Variance-covariance structure for random-effects in lme4 What is the default variance-covariance structure for random-effects in glmer or lmer in lme4 package? How does one specify other variance-covariance structure for random-effects in the code? I could not find any information regarding this in the lme4 documentation.
 A: I can show this by example.
Covariance terms are specified in the same formula as the fixed and random effects. Covariance terms are specified by the way the formula is written.
For example:
glmer(y ~ 1 + x1 + (1|g) + (0+x1|g), data=data, family="binomial")

Here there are two fixed effects that are allowed to vary randomly, and one grouping factor g. Because the two random effects are separated into their own terms, no covariance term is included between them. In other words, only the diagonal of the variance-covariance matrix is estimated. The zero in the second term explicitly says do not add a random intercept term or allow an existing random intercept to vary with x1.
A second example: 
glmer(y ~ 1 + x1 + (1+x1|g), data=data, family="binomial")

Here a covariance between the intercept and x1 random effects is specified because 1+x1|g is all contained in the same term. In other words, all 3 possible parameters in the variance-covariance structure are estimated.
A slightly more complicated example:
glmer(y ~ 1 + x1 + x2 + (1+x1|g) + (0+x2|g), data=data, family="binomial")

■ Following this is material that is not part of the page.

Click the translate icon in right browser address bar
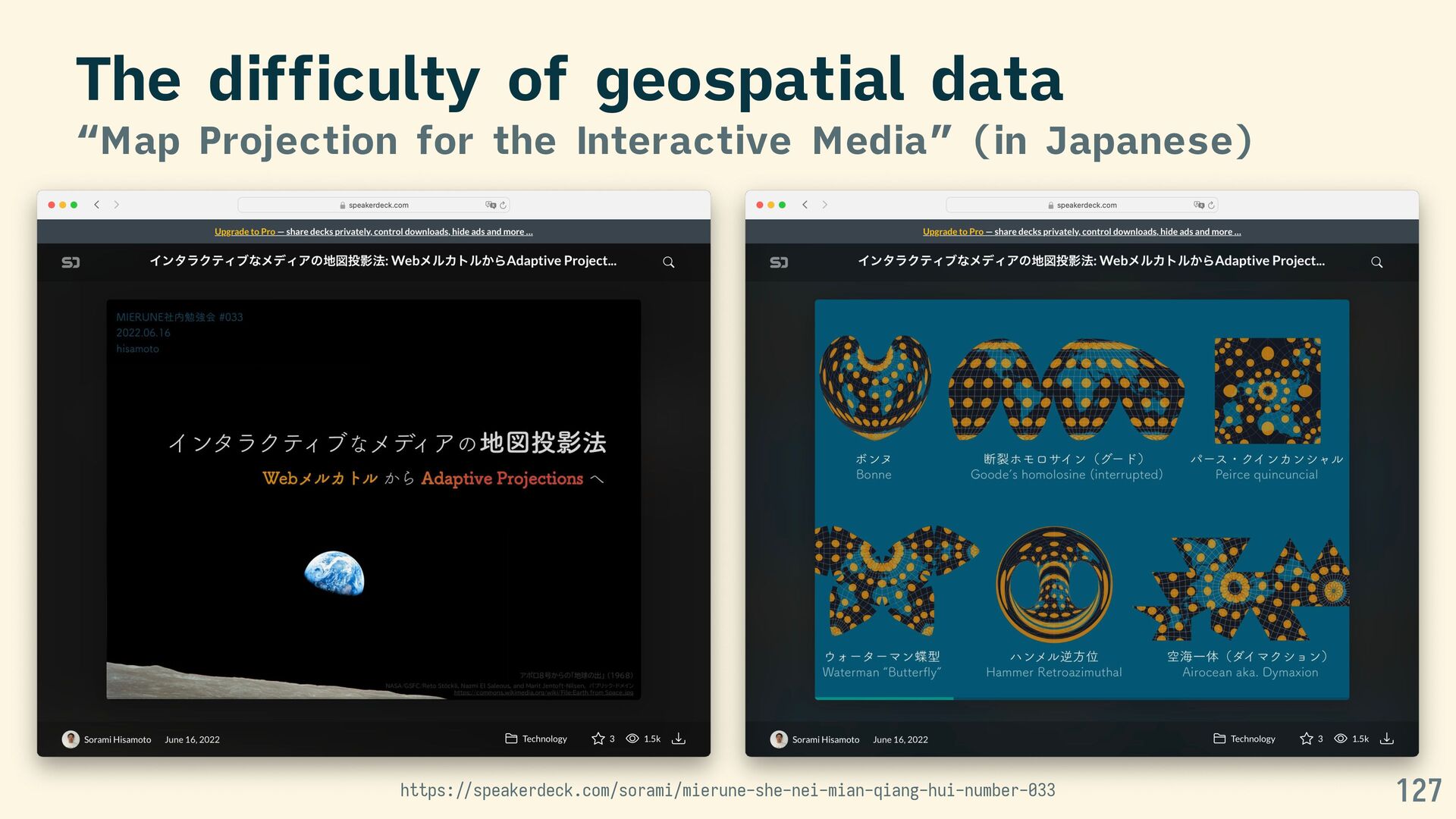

Here the intercept and x1 random effects are allowed to vary together while a zero correlation is imposed between the x2 random effect and each of the other two. Again a 0 is included in the x2 random effect term only to explicitly avoid including a random intercept that covaries with the x2 random effect.
A: The default variance-covariance structure is unstructured -- that is, the only constraint on the variance-covariance matrix for an vector random effect with $n$ levels is that is positive definite. Separate random effects terms are considered independent, however, so if you want to fit (e.g.) a model with random intercept and slope where the intercept and slope are uncorrelated (not necessarily a good idea), you can use the formula (1|g) + (0+x|g), where g is the grouping factor; the 0 in the second term suppresses the intercept.  If you want to fit independent parameters of a categorical variable (again, possibly questionable), you probably need to construct numeric dummy variables by hand.  You can, sort of, construct a compound-symmetric variance-covariance structure (although with non-negative covariances only) by treating the factor as a nested grouping variable.  For example, if f is a factor, then (1|g/f) will assume equal correlations among the levels of f.
For other/more complex variance-covariance structures, your choices (in R) are to (1) use nlme (which has the pdMatrix constructors to allow more flexibility); (2) use MCMCglmm (which offers a variety of structures including unstructured, compound symmetric, identity with different variances, or identity with homogeneous variances); (3) use a special-purpose package such as pedigreemm that constructs a special structured matrix.  There is a flexLambda branch on github that eventually hopes to provide more capabilities in this direction.